» What you need to do: Scan the entries for the word "will" and return every line that has it.

###

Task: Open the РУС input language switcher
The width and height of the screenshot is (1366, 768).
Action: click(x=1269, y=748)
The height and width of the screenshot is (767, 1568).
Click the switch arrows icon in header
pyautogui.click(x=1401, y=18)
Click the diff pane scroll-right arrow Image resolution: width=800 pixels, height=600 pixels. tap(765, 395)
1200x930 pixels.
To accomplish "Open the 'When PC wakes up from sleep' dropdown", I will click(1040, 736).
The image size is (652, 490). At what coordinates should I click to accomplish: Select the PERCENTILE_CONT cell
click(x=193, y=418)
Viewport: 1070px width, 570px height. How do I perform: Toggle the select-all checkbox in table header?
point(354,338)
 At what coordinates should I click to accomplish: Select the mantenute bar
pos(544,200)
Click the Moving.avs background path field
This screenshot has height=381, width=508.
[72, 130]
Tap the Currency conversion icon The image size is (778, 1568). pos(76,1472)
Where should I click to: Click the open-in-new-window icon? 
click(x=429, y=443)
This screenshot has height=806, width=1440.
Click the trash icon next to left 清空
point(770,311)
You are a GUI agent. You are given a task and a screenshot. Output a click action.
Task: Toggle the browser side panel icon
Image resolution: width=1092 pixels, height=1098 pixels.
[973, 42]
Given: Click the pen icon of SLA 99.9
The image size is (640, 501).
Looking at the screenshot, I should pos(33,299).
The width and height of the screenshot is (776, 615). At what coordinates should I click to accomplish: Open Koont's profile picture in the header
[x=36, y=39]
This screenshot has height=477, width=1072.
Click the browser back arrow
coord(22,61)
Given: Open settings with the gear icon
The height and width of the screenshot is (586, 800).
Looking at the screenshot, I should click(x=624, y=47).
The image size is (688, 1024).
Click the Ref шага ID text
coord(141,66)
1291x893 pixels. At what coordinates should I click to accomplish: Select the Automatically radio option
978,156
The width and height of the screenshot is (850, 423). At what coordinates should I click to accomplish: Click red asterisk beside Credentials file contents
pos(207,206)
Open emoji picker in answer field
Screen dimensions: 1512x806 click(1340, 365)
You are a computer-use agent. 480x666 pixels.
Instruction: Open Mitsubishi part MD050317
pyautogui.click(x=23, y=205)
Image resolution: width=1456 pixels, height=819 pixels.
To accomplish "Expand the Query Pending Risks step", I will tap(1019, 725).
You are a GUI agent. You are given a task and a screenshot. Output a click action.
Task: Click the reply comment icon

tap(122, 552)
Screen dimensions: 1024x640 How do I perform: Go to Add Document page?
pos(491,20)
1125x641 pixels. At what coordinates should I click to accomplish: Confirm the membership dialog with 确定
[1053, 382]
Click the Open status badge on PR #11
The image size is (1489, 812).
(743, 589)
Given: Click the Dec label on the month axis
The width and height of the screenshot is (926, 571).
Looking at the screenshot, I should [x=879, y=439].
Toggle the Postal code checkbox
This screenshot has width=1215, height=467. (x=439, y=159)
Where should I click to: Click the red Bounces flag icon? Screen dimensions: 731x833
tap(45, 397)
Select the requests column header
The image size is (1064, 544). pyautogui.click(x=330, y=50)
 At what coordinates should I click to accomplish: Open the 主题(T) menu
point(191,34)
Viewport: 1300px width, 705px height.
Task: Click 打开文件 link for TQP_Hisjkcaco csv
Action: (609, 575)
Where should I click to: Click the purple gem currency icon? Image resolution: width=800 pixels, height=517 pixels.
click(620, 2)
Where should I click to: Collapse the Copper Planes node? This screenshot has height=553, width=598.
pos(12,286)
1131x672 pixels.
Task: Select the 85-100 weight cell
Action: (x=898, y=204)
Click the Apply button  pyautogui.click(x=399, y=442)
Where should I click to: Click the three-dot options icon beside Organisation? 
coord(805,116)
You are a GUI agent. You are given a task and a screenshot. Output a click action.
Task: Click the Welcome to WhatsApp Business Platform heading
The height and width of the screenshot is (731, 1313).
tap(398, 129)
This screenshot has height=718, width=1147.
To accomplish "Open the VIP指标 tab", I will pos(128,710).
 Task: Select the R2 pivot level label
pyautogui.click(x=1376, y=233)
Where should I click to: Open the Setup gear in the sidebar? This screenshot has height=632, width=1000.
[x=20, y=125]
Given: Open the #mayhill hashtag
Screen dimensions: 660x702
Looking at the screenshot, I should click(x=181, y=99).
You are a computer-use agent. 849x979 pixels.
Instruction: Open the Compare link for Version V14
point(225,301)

###

» Response to this exercise:
To accomplish "Open the 'When PC wakes up from sleep' dropdown", I will click(1040, 736).
To accomplish "Expand the Query Pending Risks step", I will tap(1019, 725).
To accomplish "Open the VIP指标 tab", I will pos(128,710).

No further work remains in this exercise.